Comparing different population groups population over 10 years: 2009 - 2019
<br>
Source: U.S. Census Bureau, Current Population Survey, Annual Social and Economic Supplement, 2009 - 2019
<br>
NOTE: The 2014 CPS ASEC included redesigned questions for income and health insurance coverage

# Digest Data

In [1]:
# import dependencies
import pandas as pd
import plotly.express as px

In [2]:
# import data from github
# data originally as xlsx Excel file, but converted to csv to be hosted in github
yr2009 = pd.read_csv('https://raw.githubusercontent.com/oimartin/Older-and-Wiser/main/data/2009gender_table1.csv')
yr2010 = pd.read_csv('https://raw.githubusercontent.com/oimartin/Older-and-Wiser/main/data/2010gender_table1.csv')
yr2011 = pd.read_csv('https://raw.githubusercontent.com/oimartin/Older-and-Wiser/main/data/2011gender_table1.csv')
yr2012 = pd.read_csv('https://raw.githubusercontent.com/oimartin/Older-and-Wiser/main/data/2012gender_table1.csv')
yr2013 = pd.read_csv('https://raw.githubusercontent.com/oimartin/Older-and-Wiser/main/data/2013gender_table1.csv')
yr2014 = pd.read_csv('https://raw.githubusercontent.com/oimartin/Older-and-Wiser/main/data/2014gender_table1.csv')
yr2015 = pd.read_csv('https://raw.githubusercontent.com/oimartin/Older-and-Wiser/main/data/2015gender_table1.csv')
yr2016 = pd.read_csv('https://raw.githubusercontent.com/oimartin/Older-and-Wiser/main/data/2016gender_table1.csv')
yr2017 = pd.read_csv('https://raw.githubusercontent.com/oimartin/Older-and-Wiser/main/data/2017gender_table1.csv')
yr2018 = pd.read_csv('https://raw.githubusercontent.com/oimartin/Older-and-Wiser/main/data/2018gender_table1.csv')
yr2019 = pd.read_csv('https://raw.githubusercontent.com/oimartin/Older-and-Wiser/main/data/2019gender_table1.csv')

In [3]:
# Save what the original file looked like
# with notes
original_yr2009 = yr2009
original_yr2014 = yr2014

In [4]:
# Check shape of different years
years = [yr2009, yr2010, yr2011, yr2012, yr2013, yr2014,
         yr2015, yr2016, yr2017, yr2018, yr2019]
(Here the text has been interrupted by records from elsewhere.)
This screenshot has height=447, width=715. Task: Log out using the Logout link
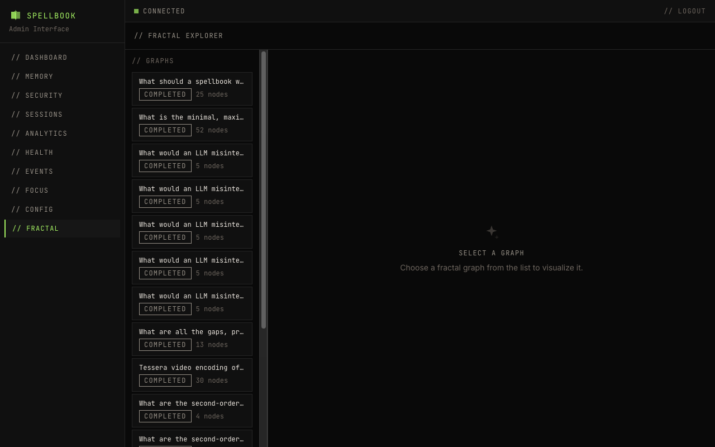coord(684,11)
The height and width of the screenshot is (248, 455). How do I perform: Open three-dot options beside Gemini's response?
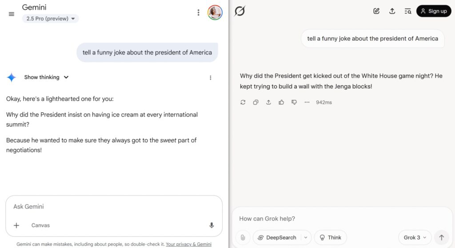[x=210, y=78]
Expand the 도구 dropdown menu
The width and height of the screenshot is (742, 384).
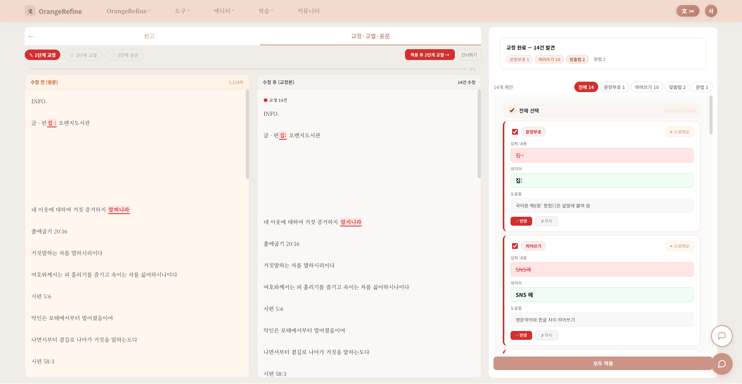click(x=182, y=11)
yrs = ['2009', '2010', '2011', '2012', '2013', '2014',
       '2015', '2016', '2017', '2018', '2019']
for year in years:
  display(year.shape)

(40, 8)

(40, 8)

(39, 8)

(39, 8)

(41, 8)

(49, 8)

(39, 8)

(41, 8)

(41, 8)

(41, 8)

(42, 8)

In [5]:
# clean up each year of data
for year in range(0,11):

  # Remove column with NaN
  years[year].drop(columns=['Unnamed: 7'], inplace=True)

  # Rename columns
  years[year].rename(columns={years[year].columns[0]:'Age',
                              years[year].columns[1]:'Both_Sexes_No',
                              years[year].columns[2]:'Both_Sexes_Perc.',
                              years[year].columns[3]:'Male_No',
                              years[year].columns[4]:'Male_Perc.',
                              years[year].columns[5]:'Fem_No',
                              years[year].columns[6]:'Fem_Perc.'}, inplace=True)
  # Remove NaN, (X), commas, white space, periods
  years[year].dropna(axis=0, inplace=True)
  years[year].replace('(X)', 0, regex=True, inplace=True)
  years[year].replace(',', '', regex=True, inplace=True)
  years[year]['Age'] = years[year]['Age'].str.lstrip()
  years[year]['Age'] = years[year]['Age'].str.lstrip('.')

  # Convert strings to floats
  for column in list(years[year].columns)[1:-1]:
      years[year][column] = years[year][column].astype(float)

  # Create new age - 20 years and under
  under20 =  years[year].iloc[19, 0:].copy() +  years[year].iloc[20, 0:].copy() +  years[year].iloc[21, 0:].copy()
  under20['Age'] = '20 years and under'
  under20df = pd.DataFrame(under20).T
  years[year] = pd.concat([years[year], under20df]).copy()

  # Add year to df
  years[year][yrs[year]] = yrs[year]
  years[year].rename(columns={years[year].columns[7]:'Year'}, inplace=True)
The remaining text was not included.